-- TASK MATERIAL follows --
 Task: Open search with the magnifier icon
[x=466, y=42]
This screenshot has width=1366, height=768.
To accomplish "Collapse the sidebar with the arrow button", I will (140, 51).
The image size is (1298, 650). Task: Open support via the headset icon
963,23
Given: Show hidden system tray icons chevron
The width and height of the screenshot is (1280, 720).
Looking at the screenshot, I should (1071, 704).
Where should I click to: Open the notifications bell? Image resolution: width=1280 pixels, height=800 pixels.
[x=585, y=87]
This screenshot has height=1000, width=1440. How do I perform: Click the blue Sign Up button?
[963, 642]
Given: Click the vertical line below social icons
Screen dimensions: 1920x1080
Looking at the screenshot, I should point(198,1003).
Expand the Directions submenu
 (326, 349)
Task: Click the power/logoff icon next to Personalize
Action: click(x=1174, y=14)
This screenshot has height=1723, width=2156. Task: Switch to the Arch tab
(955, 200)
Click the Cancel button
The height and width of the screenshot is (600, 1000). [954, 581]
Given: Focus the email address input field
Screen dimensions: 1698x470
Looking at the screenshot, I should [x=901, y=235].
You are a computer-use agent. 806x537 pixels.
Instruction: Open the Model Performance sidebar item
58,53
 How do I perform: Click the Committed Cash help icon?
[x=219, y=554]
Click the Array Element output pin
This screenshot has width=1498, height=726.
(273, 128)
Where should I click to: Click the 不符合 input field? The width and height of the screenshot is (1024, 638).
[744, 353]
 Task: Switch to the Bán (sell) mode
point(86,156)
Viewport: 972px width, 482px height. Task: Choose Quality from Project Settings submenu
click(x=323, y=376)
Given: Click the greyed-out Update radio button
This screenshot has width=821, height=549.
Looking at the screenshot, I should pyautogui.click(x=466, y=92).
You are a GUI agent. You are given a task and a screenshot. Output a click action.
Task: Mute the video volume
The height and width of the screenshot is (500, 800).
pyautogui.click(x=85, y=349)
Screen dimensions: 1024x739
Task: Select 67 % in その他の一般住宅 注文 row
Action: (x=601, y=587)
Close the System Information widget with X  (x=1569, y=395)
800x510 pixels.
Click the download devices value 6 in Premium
-- TASK MATERIAL concluded --
Only the lines from the start of the data to the line holding "Given: Show hidden system tray icons chevron" are wanted; return them exactly, both ends included.

 Task: Open search with the magnifier icon
[x=466, y=42]
This screenshot has width=1366, height=768.
To accomplish "Collapse the sidebar with the arrow button", I will (140, 51).
The image size is (1298, 650). Task: Open support via the headset icon
963,23
Given: Show hidden system tray icons chevron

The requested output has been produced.